"Fit" method triggers "ValueError: output array is read-only" when using Dask

Question

"Fit" method triggers "ValueError: output array is read-only" when using Dask

DaniJonesOcean opened this issue 5 years ago · comments

I am attempting to use pyXpcm to carry out unsupervised classification on data from the UK Met Office UKESM model. I am accessing this data on ocean.pangeo.io, so I am using Dask.

Here is some of the output of the "fit" method before it errors:

----- START OF CODE AND OUTPUT -----

gmm.fit(training, features=features_in_ds, dim=features_zdim)

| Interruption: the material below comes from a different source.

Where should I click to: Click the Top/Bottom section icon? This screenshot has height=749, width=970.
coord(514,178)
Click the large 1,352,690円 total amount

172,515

> Start preprocessing for action 'fit'

> Preprocessing xarray dataset 'TEMP' as PCM feature 'temperature'
 [<class 'xarray.core.dataarray.DataArray'>, <class 'dask.array.core.Array'>, ((415646,), (46,))] X RAVELED with success
	Output axis is in the input axis, not need to interpolate, simple intersection
 [<class 'xarray.core.dataarray.DataArray'>, <class 'dask.array.core.Array'>, ((415646,), (46,))] X INTERPOLATED with success)`

(...)

/srv/conda/envs/notebook/lib/python3.7/site-packages/pyxpcm/models.py in preprocessing_this(self, da, dim, feature_name, action)
671 except ValueError:
672 if self._debug: print("\t\t Fail to scale.transform with copy, fall back on input copy")
--> 673 X.data = self._scaler[feature_name].transform(X.data.copy())
674 pass
675 except:

/srv/conda/envs/notebook/lib/python3.7/site-packages/sklearn/preprocessing/data.py in transform(self, X, copy)
767 else:
768 if self.with_mean:
--> 769 X -= self.mean_
770 if self.with_std:
771 X /= self.scale_

ValueError: output array is read-only

------- END OF CODE AND OUTPUT --------

Here is the full Jupyter notebook with output and errors.

For context, I was able to get the pyXpcm "Argo" example to work on ocean.pangeo.io.

Guillaume Maze · Answer 1 · Sun Jan 12 2020 18:57:58 GMT+0800 (China Standard Time)

Hi @DanJonesOcean
Could you indicate:

the version of pyxpcm, xarray, dask and sk-learn you're using ?
the output of training['TEMP'].values.flags ?

Dani Jones · Answer 2 · Mon Jan 13 2020 03:05:34 GMT+0800 (China Standard Time)

Hi @gmaze. No, when I call the "fit" method without a dask.distributed client, there are no errors. So I guess it is a Dask-related issue.

Dani Jones · Answer 3 · Wed Jan 15 2020 21:46:06 GMT+0800 (China Standard Time)

Hi @gmaze. Sorry for the delay. I'm subscribed to this comment thread, but apparently it doesn't inform me when a comment is edited. If you add new comments instead, I get emailed about them.

Here are the versions:

pyxpcm 0.4.0
xarray 0.14.1
dask 2.9.0
sklearn 0.22

And the output you requested (from a session that does not use a Dask distributed cluster):

[1]:  training['TEMP'].values.flags
[1]:  C_CONTIGUOUS : True
        F_CONTIGUOUS : False
        OWNDATA : False
        WRITEABLE : True
        ALIGNED : True
        WRITEBACKIFCOPY : False
        UPDATEIFCOPY : False

The output appears to be the same after I activate a Dask cluster. But I'm not confident enough in my Dask knowledge to say whether Dask would actually be called to deal with loading a small NetCDF file.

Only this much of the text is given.